Selected extract >>
====================

Colonel Sun (1968)

Author: Kingsley Amis
(writing as Robert Markham)
Published: 28th March 1968
MI6 Rating:

Data Stream
Villains: Colonel Sun Liang-Tan
Plot: Destroy a Soviet summit and frame the British Secret Service
Bond Girls: Ariadne Alexandrou
Allies: Niko Litsas, Bill Tanner, M
Locations: Windsor, UK; London, UK; Athens, Greece; Vrakonski
Highlights: Scene at Quarterdeck, final battle

Capsule Synopsis
When James Bond's boss, the enigmatic M, is kidnapped in Greece, Bond must race to his rescue with only some local fishermen to help! But 007 uncovers a plan to sabotage a USSR summit... and the evil Colonel Sun is planning to frame the British Secret Service for the crime!

Cover Artwork
The first edition cover artwork was painted by Tom Adams in a Salvador Dali style with dragon shaped clouds, melting guns and other surreal images.

 
Above: 1st edition Jonathan Cape hardback (UK) released on 28th March 1968

Official Blurb (First Edition)
Lunch at Scott's, a quiet game of golf, a routine social call on his chief M, convalescing in his Regency house in Berkshire - the life of secret agent James Bond has begun to fall into a pattern that threatens complacency … until the sunny afternoon when M is kidnapped and his house staff savagely murdered.

The action ricochets across the globe to a volcanic Greek island where the glacial, malign Colonel Sun Liang-tan of the People's Liberation Army of China collaborates with an ex-nazi atrocity expert in a world-menacing conspiracy. Bond finds himself working in alliance with the beautiful tawny-blonde agent of a rival secret service in the struggle to overpower this ruthless enemy who discards the unwritten rules of espionage. Stripped of all professional aids, Bond faces unarmed the monstrous devices of Colonel Sun in a test that brings him to the verge of his physical endurance.

Incredibly, the author adds his own imaginative impetus to the Bond saga yet preserves all the excitement and eloquence, the pace and glitter of a vintage Fleming novel.

Chapter Listing

  1. A Man in Sunglasses
  2. Into the Wood
  3. Aftermath
  4. Love from Paris
  5. Sun at Night
  6. The Shrine of Athene
  7. Not-So-Safe-House
  8. Council of War
  9. The Altair
  10. Dragon Island
  11. Death by Water
  12. General Incompetence
  13. The Small Window
  14. The Butcher of Kapoudzona
  15. 'Walk, Mister Bond'
  16. The Temporary Captain
  17. In the Drink
  18. The Dragon's Claws
  19. The Theory and Practice of Torture
  20. 'Goodbye, James'
  21. A Man from Moscow

Right: British Pan paperback 1st edition (1970 onwards)

====================

Stored data >>
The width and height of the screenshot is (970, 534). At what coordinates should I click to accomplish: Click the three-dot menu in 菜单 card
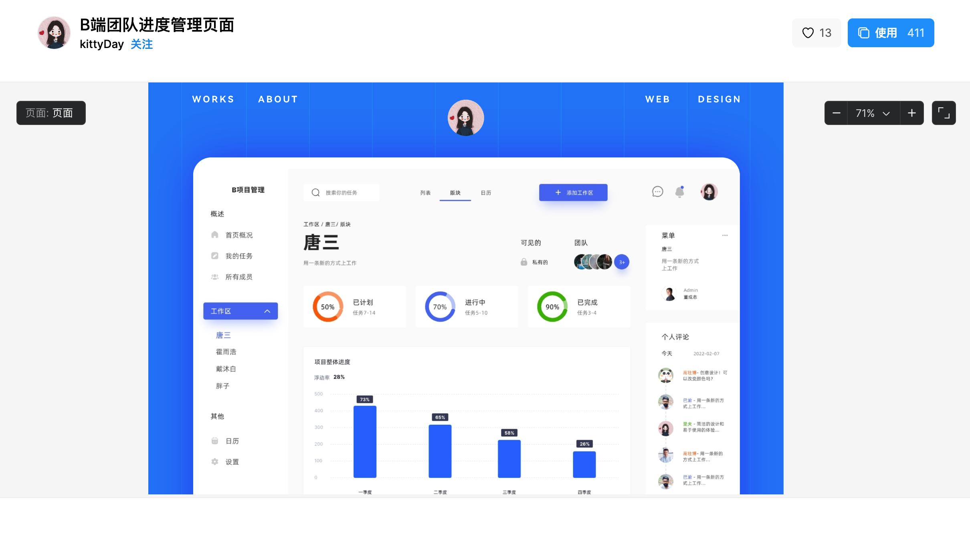(725, 235)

====================

Write the next part of the page about the 1968 James Bond novel Colonel Sun, picking up right after its final line.

Response to the exercise >>
 

Synopsis
M is kidnapped from home, but Bond manages to escape the kidnappers who waited for his arrival. Following a lead to Greece he deliberately walks into the trap set by the beautiful Ariadne Alexandrou, a Greek working for the Reds. The agents team up, with the Soviets worried about a forthcoming 'event'. Meanwhile, the British Head of Station disappears. Bond and Ariadne, who by now are lovers follow a lead to Vrakonisi, a small island off Greece where Chinese agent Colonel Sun Liang-Tan is holding M. Ariadne enlists an old friend, Niko Litsas who wishes revenge on von Richter, a WW2 enemy for his atrocities. Litsas and Bond overpower a guard ship meant to prevent their reaching the island, where a Russian-led peace conference is taking place and Bond fears it will be attacked by the Chinese, with his and M's bodies left nearby so that everyone will presume they were responsible.

Ariadne proves unable to convince Russian General Arenski of the plot, but he sets up a plan to lure Bond which 007 doesn't fall for. Bond then sees Sun and von Richter setting up for their attack on the Russians from Sun's neighbouring house, where they deduce M is being held. They attack by night but are captured. Sun then viciously tortures Bond in preparation for dumping his body, but one of his disgusted female helpers cuts Bond's bonds without the villain seeing. Bond stabs Sun and frees the others, killing Sun's henchmen and preventing von Richter from firing the mortar enough to hit the conference. Litsas finishes the German off, but Bond finds that Sun has survived the stabbing and now plans to come at Bond with a grenade. Bond reaches safety and finally stabs Sun through the heart.

Kingsley Amis Forward (1991 UK Reprint)
"I wrote this book, sidestepping out of my career as a straight novelist for the occasion, because I was asked to do so and because I found the project irresistible."

"When Ian Fleming died in 1964, it was felt that James Bond was too popular a figure to be allowed to follow him. Who was around that might provide a passable successor to the Fleming canon?"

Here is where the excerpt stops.